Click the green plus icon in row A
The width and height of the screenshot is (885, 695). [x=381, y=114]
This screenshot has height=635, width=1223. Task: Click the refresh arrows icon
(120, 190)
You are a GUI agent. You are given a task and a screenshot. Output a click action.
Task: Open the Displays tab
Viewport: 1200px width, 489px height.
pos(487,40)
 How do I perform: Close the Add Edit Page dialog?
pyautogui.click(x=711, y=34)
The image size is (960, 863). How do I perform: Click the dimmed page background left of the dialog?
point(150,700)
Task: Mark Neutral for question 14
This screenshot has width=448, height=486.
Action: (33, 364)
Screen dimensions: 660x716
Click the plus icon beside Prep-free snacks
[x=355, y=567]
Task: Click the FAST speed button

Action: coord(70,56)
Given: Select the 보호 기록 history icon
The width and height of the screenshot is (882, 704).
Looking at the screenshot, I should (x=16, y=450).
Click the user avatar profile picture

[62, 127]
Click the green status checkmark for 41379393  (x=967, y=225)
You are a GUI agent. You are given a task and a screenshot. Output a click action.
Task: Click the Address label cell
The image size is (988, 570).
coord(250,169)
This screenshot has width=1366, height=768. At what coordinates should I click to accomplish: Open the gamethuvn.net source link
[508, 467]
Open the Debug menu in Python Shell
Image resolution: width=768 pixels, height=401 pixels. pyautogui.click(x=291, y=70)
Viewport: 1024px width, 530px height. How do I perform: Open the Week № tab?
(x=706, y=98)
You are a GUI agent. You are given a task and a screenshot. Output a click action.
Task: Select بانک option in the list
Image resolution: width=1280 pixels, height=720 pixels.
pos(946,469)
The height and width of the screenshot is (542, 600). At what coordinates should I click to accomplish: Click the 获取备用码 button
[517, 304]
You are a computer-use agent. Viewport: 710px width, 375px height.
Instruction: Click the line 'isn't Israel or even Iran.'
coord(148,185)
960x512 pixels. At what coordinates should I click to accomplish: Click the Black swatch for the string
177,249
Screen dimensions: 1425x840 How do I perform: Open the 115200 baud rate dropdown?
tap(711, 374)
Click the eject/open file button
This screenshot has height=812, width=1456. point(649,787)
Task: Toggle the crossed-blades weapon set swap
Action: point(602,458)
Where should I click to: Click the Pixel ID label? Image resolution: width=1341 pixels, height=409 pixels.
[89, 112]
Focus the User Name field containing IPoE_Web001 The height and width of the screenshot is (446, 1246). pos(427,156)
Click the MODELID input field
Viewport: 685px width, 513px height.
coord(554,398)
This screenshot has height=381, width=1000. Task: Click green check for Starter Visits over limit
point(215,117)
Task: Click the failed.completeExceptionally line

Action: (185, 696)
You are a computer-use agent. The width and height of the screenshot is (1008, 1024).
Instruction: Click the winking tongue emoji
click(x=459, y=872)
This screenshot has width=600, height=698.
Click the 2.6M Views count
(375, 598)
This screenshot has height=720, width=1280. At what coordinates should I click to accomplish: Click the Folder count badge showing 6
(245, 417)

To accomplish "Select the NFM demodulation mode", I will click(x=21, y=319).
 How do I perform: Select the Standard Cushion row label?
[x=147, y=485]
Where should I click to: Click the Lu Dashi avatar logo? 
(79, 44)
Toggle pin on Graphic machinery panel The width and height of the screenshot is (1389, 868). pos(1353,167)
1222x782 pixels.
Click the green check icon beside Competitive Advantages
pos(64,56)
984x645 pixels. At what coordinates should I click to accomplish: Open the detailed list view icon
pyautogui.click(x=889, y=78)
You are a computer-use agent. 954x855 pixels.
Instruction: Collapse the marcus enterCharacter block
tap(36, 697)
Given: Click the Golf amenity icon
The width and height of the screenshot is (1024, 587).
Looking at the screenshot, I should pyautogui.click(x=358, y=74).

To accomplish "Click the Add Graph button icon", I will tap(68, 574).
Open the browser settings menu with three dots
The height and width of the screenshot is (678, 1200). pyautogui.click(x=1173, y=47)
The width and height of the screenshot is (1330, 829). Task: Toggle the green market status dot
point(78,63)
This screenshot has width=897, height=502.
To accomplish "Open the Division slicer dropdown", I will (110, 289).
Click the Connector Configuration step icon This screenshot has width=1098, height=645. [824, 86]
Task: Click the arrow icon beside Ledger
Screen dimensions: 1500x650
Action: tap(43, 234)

• EXERCISE GOAL: Return only what runs from the line containing "This screenshot has width=897, height=502." to the last line of the records above, both ends included, exactly as written.

• WRITTEN SOLUTION:
This screenshot has width=897, height=502.
To accomplish "Open the Division slicer dropdown", I will (110, 289).
Click the Connector Configuration step icon This screenshot has width=1098, height=645. [824, 86]
Task: Click the arrow icon beside Ledger
Screen dimensions: 1500x650
Action: tap(43, 234)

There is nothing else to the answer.